(ЗАДАЧИ)
[1] Отредактируйте текст о людях, покинувших Россию: приведите его часть, начиная со слов «Соглашаться с тем, что» и заканчивая словами «получения президентских грантов.», заменив «государственном университете» на «частном институте».
[2] Продолжите текст о людях, покинувших Россию, начиная сразу после его последнего предложения.

(ВЫБРАННЫЙ ТЕКСТ)
_ _ _

И это переключение, о котором ты говоришь, - когда один человек шизофренически или шизоидно комбинирует в себе комплекс вины по отношению к народу, на который напала Россия, с ощущением, что он тоже жертва режима. Люди постоянно перемещаются от одного полюса к другому, потому что это и есть двойственное паническое состояние, когда они не могут определиться, где они находятся на этой шкале. Они сейчас находятся в состоянии драматической, тяжелой и выматывающей динамики. Я не могу сказать, что у этих людей нет права называть себя жертвами, с другой стороны, стоит изобрести - и сейчас этот процесс идет - какой-то новый язык для обозначения того, кем являются все эти люди, покинувшие Россию.
Соглашаться с тем, что они жертвы, конечно, нельзя. Дело даже не в том, что это какая-то аморальная позиция или вызывает чье-то раздражение, это просто терминологически неверно. Многие из них способствовали укреплению режима, например, я, работавший до конца августа 2021 года в государственном университете в РФ. Разве у меня есть моральное право утверждать, что я пламенно боролся с режимом? Я пытался создать его человеческое лицо, я пытался настолько, насколько это возможно в отведенном мне профессиональном сегменте, взаимодействуя со студентами и не ведя с ними подрывную работу, потому что я знал, что им жить в этой стране, разработать тот язык и тот формат общения, который был бы приемлемым для сохранения себя в этих обстоятельствах и получения президентских грантов.

_ _ _

(ЗАПИСИ ДАННЫХ)
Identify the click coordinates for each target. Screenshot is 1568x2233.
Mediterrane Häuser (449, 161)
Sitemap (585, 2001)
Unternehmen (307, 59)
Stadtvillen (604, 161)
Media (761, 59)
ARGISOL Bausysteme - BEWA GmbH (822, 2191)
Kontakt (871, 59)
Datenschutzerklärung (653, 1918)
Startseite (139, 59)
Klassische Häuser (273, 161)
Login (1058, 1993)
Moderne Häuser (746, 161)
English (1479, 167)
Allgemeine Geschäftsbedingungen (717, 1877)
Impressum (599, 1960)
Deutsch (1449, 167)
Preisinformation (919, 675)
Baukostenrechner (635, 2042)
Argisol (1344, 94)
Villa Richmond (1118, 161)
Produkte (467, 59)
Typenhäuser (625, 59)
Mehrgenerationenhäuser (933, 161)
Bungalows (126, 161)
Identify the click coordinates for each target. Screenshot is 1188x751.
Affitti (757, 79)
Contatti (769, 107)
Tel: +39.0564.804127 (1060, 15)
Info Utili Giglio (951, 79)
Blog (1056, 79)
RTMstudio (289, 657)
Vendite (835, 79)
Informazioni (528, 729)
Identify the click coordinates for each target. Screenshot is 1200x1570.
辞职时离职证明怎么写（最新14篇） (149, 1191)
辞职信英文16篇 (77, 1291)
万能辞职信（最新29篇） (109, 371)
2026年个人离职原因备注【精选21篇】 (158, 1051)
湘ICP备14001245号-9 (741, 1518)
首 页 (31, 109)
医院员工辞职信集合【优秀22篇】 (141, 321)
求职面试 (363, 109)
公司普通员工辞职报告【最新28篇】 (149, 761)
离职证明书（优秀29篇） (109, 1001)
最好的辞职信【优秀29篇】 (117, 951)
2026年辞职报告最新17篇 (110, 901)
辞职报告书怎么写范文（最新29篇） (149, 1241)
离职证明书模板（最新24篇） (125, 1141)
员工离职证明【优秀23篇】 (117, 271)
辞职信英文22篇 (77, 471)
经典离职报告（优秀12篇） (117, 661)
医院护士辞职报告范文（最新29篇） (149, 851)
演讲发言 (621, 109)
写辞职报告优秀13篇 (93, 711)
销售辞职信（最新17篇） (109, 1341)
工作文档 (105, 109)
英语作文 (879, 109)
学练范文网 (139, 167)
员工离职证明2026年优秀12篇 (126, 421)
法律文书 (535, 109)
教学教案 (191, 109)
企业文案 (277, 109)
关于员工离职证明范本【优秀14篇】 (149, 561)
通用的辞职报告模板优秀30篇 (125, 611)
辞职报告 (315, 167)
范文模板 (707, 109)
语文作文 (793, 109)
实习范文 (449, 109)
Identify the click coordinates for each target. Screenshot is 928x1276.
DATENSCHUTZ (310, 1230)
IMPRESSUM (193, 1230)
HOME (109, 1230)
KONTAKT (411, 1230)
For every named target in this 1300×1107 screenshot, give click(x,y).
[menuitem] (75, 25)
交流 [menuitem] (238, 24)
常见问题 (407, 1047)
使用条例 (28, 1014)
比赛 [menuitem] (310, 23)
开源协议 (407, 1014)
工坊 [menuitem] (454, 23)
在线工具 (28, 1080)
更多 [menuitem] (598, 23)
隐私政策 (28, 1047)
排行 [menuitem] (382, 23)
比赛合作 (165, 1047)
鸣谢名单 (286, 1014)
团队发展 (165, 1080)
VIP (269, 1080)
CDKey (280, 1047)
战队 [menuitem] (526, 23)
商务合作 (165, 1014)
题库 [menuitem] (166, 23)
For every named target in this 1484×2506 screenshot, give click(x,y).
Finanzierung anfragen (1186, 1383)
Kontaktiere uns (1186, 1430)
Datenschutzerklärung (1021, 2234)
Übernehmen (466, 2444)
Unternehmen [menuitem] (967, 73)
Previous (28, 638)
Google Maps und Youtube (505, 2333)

_ _ _

(ОТВЕТЫ ПО ЗАДАЧАМ)
[1]
Соглашаться с тем, что они жертвы, конечно, нельзя. Дело даже не в том, что это какая-то аморальная позиция или вызывает чье-то раздражение, это просто терминологически неверно. Многие из них способствовали укреплению режима, например, я, работавший до конца августа 2021 года в частном институте в РФ. Разве у меня есть моральное право утверждать, что я пламенно боролся с режимом? Я пытался создать его человеческое лицо, я пытался настолько, насколько это возможно в отведенном мне профессиональном сегменте, взаимодействуя со студентами и не ведя с ними подрывную работу, потому что я знал, что им жить в этой стране, разработать тот язык и тот формат общения, который был бы приемлемым для сохранения себя в этих обстоятельствах и получения президентских грантов.

[2]
Чтобы при необходимости уметь написать на них заявку и подать прогрессивные темы в необходимых консервативных терминах, чтобы это можно было реализовать как проект. Это очень важно. Я не могу сказать, что у меня есть компетенция написания проектов в недавней России, я больше реализовывал их в альтернативном виде, потому что работал с фондами, которые скорее можно было отнести к иностранным агентам, но я продолжал работать в государственном университете, я продолжал использовать этот капитал. И я не считаю, что действовал неправильно, что мне нужно было как только произошла крымская кампания, как только началась аннексия Восточной Украины, немедленно закрывать все, уходить отовсюду. Были ощущения, были надежды, что мы можем в некоторых сегментах все-таки добавиться, может быть, локальных целей, которые будут иметь глобальные последствия. Мы очень на это рассчитывали, и когда я смотрю на студентов, с которыми мне приходилось работать эти годы, уже выпускников, которые сейчас находятся по всему миру, от Чикаго до Мельбурна, я могу сказать, что это было не зря.
Подробнее смотрите в видео!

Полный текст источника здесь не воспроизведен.